> **原始文件**

----------

9.9 KiB
IwoooS Backup / Restore / Escrow / Retention 只讀清冊
| 項目 | 內容 |
|---|---|
| 日期 | 2026-06-11 |
| 狀態 | repo_only_inventory_ready |
| 工具 | scripts/security/backup-restore-escrow-inventory.py |
| Snapshot | docs/security/backup-restore-escrow-inventory.snapshot.json |
| Schema | docs/schemas/backup_restore_escrow_inventory_v1.schema.json |
| 本階段模式 | committed repo files only;不執行 backup / restore / offsite sync |
| runtime gate | 0 |
1. 核心結論
Backup / restore / escrow / retention 已從抽象待辦推進成可重跑的 repo-only 高價值配置清冊。本清冊納入 38 個 surface,其中 27 個屬於 write-capable 或 apply-capable 類型,必須先有 owner response、維護窗口、rollback owner 與驗證指標,才可進入任何 runtime 行動。
此清冊仍不是 live backup truth。它只證明 repo 裡有哪些備份、還原、離機同步、credential escrow、Velero、alert 與 DR 文件需要被控管;不代表備份已成功、restore drill 已執行、offsite sync 已授權、escrow marker 可寫入或 retention policy 可變更。

----------

> **資料內容**

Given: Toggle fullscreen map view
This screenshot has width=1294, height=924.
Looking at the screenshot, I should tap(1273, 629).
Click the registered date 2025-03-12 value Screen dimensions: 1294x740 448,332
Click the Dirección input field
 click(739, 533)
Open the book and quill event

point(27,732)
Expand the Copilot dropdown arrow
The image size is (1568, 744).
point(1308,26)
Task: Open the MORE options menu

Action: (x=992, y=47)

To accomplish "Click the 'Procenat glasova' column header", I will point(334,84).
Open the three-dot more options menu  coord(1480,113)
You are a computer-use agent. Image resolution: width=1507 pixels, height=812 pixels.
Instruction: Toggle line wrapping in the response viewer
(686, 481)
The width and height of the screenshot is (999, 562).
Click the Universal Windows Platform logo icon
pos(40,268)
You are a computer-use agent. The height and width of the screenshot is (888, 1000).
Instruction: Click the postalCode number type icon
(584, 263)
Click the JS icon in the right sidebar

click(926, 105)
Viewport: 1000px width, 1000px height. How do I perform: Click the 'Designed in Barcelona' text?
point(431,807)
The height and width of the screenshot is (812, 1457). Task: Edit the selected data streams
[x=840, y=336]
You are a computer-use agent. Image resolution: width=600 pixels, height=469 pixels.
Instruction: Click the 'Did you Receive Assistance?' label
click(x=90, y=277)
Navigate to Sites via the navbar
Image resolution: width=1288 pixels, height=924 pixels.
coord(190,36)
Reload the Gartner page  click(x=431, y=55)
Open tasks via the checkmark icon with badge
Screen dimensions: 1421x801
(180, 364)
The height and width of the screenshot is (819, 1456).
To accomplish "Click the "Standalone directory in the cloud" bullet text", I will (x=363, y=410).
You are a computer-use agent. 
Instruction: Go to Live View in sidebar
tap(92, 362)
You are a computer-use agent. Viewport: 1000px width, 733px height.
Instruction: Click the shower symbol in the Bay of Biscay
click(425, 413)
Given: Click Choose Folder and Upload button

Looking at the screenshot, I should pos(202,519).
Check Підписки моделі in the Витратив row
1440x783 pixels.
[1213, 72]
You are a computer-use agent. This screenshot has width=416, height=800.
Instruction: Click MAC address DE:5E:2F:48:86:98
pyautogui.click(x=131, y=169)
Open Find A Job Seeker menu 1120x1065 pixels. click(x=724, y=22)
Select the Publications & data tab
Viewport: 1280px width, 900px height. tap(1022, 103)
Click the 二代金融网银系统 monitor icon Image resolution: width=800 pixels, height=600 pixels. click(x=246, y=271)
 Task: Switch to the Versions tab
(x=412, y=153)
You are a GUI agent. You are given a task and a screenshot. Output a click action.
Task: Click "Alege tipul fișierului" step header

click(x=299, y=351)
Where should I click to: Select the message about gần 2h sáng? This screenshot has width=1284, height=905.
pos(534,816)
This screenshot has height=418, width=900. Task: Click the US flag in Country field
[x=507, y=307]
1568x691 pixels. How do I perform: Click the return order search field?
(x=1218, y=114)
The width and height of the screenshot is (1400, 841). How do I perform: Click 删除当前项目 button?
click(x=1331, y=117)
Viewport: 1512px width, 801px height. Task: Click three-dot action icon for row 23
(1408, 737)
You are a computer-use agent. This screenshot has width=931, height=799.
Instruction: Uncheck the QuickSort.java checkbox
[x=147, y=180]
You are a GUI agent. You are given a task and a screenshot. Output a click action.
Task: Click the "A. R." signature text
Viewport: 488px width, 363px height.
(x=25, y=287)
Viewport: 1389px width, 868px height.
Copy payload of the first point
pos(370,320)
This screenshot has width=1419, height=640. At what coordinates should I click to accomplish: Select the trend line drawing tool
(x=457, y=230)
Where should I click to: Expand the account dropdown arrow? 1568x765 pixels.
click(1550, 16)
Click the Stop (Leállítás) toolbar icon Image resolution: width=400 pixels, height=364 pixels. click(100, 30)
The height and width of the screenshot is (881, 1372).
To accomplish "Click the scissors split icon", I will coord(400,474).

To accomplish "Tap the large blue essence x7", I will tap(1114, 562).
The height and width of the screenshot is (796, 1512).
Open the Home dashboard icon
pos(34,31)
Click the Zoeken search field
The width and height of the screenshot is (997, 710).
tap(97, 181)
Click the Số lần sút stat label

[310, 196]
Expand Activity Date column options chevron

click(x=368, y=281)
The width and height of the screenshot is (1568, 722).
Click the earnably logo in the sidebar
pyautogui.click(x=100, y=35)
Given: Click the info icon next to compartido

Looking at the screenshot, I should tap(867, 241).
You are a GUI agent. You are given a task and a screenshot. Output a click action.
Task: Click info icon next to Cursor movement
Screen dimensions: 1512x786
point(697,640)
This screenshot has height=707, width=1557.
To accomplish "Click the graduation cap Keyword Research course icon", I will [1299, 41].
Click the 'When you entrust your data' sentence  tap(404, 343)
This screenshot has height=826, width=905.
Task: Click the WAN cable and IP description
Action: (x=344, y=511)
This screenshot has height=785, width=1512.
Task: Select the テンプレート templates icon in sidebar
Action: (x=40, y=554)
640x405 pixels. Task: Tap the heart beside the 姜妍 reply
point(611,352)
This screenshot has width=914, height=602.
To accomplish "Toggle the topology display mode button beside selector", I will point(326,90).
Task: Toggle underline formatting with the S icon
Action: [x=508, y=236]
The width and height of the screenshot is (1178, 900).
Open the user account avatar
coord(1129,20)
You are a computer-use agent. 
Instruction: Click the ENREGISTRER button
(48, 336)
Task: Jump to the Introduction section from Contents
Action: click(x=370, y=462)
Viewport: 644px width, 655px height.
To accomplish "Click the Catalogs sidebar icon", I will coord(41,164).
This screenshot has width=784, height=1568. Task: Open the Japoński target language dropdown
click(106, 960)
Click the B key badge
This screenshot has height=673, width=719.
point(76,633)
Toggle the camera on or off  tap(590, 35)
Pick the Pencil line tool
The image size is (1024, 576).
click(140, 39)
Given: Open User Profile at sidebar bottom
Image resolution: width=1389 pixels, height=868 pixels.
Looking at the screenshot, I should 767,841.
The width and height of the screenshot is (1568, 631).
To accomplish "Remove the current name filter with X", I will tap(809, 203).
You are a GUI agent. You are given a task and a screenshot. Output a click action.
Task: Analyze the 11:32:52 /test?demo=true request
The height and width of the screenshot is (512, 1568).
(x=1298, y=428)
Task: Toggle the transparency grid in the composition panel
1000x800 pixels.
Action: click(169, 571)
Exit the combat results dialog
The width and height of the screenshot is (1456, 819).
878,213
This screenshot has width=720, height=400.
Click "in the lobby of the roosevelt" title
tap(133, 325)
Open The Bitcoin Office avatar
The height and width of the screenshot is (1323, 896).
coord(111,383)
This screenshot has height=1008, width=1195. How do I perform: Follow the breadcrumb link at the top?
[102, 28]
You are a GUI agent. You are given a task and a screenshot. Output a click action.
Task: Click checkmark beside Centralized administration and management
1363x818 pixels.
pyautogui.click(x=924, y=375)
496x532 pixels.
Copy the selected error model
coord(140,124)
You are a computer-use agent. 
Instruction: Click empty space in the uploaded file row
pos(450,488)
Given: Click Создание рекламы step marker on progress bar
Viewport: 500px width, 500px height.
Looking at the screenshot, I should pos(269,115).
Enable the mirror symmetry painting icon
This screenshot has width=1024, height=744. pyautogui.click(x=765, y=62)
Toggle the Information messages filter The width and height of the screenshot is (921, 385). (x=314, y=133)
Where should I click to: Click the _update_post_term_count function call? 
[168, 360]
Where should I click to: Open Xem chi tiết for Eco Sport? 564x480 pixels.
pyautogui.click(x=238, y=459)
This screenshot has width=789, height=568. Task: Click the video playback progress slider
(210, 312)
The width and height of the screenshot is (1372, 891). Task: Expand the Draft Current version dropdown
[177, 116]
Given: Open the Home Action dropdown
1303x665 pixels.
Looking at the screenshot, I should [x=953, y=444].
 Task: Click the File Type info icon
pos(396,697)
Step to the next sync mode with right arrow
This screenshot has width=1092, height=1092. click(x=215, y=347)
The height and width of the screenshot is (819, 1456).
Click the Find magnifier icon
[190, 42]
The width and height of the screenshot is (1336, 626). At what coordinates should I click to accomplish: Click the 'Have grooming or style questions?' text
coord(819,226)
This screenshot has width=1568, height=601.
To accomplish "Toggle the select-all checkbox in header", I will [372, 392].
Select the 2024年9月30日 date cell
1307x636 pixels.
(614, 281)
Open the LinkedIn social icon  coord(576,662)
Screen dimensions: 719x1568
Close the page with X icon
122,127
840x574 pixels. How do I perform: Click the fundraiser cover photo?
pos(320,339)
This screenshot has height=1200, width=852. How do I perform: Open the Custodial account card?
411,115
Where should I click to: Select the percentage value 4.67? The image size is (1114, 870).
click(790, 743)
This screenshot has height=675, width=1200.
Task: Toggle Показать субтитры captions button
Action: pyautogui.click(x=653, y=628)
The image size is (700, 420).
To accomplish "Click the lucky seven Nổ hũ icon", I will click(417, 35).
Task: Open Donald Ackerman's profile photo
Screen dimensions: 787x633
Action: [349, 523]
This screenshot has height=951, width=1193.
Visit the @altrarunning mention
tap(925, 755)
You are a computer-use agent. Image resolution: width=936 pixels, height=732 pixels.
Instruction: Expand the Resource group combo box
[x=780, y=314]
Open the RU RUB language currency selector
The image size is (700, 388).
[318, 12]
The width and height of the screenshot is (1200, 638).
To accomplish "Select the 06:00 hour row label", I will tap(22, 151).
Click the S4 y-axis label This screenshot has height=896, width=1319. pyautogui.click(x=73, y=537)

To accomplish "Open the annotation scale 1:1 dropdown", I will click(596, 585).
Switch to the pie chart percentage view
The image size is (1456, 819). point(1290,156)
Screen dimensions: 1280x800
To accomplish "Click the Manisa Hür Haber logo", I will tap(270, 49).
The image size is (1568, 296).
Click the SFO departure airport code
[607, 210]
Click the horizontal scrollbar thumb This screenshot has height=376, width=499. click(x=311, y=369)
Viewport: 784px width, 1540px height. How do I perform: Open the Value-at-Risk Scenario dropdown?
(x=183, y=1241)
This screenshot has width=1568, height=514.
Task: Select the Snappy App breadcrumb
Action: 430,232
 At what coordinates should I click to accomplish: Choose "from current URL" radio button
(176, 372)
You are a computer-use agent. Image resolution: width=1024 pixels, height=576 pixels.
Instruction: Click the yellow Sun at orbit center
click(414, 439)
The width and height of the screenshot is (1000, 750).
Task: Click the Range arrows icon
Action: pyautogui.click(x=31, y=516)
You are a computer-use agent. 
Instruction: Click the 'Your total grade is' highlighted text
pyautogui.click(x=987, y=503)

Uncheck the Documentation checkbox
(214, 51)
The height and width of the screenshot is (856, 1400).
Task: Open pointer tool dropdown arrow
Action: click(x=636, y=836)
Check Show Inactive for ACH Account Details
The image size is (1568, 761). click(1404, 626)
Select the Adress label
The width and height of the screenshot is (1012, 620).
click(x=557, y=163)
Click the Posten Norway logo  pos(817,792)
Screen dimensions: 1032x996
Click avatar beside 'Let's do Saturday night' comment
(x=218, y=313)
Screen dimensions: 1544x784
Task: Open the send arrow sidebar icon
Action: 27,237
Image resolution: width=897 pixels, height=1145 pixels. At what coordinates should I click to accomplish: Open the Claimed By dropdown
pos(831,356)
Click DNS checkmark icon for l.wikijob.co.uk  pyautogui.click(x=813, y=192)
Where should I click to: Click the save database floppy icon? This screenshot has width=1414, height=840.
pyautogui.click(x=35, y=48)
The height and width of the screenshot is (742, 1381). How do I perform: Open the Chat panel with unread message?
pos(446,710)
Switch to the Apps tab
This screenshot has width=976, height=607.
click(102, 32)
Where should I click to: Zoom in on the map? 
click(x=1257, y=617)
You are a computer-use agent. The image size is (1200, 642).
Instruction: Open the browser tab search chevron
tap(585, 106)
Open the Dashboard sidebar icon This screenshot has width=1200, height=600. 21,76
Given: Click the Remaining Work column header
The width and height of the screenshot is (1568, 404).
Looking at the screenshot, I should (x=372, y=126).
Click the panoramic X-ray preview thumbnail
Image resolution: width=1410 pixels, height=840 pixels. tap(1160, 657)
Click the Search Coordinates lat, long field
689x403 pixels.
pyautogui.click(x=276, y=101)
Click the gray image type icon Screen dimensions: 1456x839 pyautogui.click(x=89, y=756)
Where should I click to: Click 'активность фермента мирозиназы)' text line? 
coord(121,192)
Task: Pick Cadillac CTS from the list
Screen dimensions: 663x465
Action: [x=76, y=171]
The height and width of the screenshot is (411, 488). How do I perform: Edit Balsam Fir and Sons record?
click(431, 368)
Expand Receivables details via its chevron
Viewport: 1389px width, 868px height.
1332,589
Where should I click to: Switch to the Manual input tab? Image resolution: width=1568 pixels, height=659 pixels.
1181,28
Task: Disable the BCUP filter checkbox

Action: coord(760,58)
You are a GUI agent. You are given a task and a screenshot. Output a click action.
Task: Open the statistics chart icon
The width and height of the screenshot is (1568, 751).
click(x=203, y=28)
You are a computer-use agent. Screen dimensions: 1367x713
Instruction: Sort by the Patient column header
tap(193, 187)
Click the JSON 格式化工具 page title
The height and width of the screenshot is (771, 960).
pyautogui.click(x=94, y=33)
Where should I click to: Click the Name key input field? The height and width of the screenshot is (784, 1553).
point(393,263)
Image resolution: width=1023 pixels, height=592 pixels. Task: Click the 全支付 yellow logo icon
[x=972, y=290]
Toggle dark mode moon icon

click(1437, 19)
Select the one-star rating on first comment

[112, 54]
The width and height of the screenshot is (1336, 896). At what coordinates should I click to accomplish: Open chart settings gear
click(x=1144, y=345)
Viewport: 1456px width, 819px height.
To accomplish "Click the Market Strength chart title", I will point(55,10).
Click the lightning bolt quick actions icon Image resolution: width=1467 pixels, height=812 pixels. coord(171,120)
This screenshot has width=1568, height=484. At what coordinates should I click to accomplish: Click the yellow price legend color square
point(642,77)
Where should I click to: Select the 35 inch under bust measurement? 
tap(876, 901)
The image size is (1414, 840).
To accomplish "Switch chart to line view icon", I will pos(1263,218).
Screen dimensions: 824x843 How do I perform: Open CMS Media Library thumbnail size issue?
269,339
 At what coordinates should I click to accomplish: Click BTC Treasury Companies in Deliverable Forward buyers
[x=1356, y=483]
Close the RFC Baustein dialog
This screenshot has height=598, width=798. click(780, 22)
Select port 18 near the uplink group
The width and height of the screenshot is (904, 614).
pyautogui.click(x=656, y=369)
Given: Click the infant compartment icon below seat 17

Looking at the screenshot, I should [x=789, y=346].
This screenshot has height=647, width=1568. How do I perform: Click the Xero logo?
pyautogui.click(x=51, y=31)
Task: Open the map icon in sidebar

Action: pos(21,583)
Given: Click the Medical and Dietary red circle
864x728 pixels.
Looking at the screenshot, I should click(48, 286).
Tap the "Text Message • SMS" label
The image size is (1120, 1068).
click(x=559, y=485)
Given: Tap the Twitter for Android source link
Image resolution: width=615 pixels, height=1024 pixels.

----------

> **任務目標 A**
根據這份備份清冊文件,說明為何它不能被視為 live backup truth。
> **任務目標 B**
請將這份備份清冊文件中從「此清冊仍不是 live backup」一直到「retention policy 可變更。」的整段文字逐字照錄下來。

> **完整解答 A**
因為這份清冊只證明 repo 裡有哪些備份、還原、離機同步、credential escrow、Velero、alert 與 DR 文件需要被控管。它不代表備份已成功、restore drill 已執行、offsite sync 已授權、escrow marker 可寫入，或 retention policy 可變更。

> **完整解答 B**
此清冊仍不是 live backup truth。它只證明 repo 裡有哪些備份、還原、離機同步、credential escrow、Velero、alert 與 DR 文件需要被控管;不代表備份已成功、restore drill 已執行、offsite sync 已授權、escrow marker 可寫入或 retention policy 可變更。